Que el dinero no da la felicidad es uno de los aforismos más conocidos.
Creo que hay que mirarlo con un cierto cinismo, un tal Josep Pla, un tipo listo, sentenciaba que ello era cierto, pero que tener dinero tampoco era un inconveniente. Otros, los resultadistas, de humor más acido, señalan que las sensaciones que produce, no siendo la felicidad, se aproximan mucho y que, en algunos casos, incluso las superan. Otra corriente, la posibilista, afirma que el dinero no compra la felicidad, pero es un buen punto de partida.
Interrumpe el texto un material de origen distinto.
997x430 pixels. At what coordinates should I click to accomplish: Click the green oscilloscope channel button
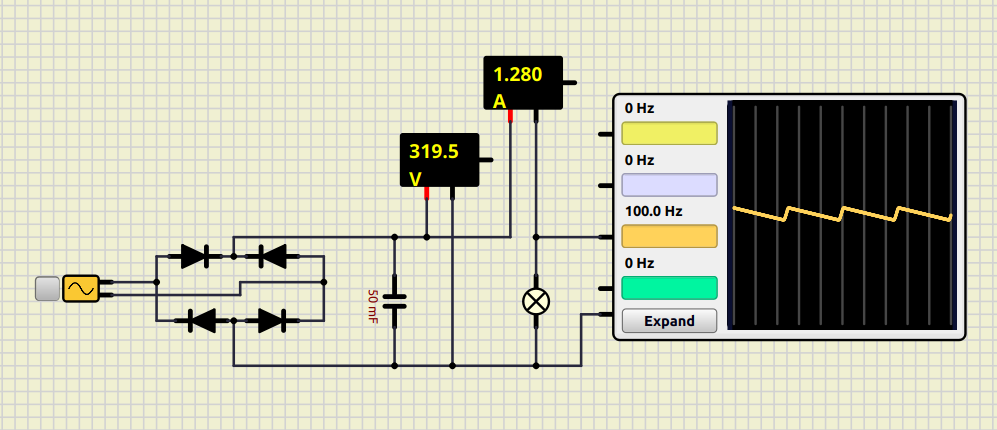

Afortunadamente la ciencia, ¡por fin!, tras varios milenios, conviene de forma solvente que el dinero, ahora ya si, puede producir o facilitar un cierto grado de felicidad, siempre que se destine a posibilitar tiempo para realizar todo aquello que nos produce más interés o placer, sin excesos. Soy partidario de esta última corriente de opinión.
Y eso, valorar el tiempo, no lo hace todo el mundo, asunto extraño pues es el bien más escaso, en permanente gasto y consumo, sin posibilidad alguna de recuperar. De ahí, quizás, que la optimización del tiempo por el dinero posibilite un cierto grado de felicidad. Hay que centrarse en uno mismo, quererse un poco más e ignorar en mayor grado a terceros que solo buscan con sus problemas complicar nuestra existencia y disminuir la hacienda.
Mi abuela, al escuchar mis argumentos, me dijo que me dejara de rollos, que peco de fino y estirado, que parezco un político, que lo anterior ha existido toda la vida y que, en sus tiempos, todo el mundo lo conocía por su claro nombre, sin tapujos, disimulos ni aditamentos, sentenciando: “eres un egoísta del carajo, eso es lo que eres, Calimero”. Ni caso, mi abuela es de otros tiempos.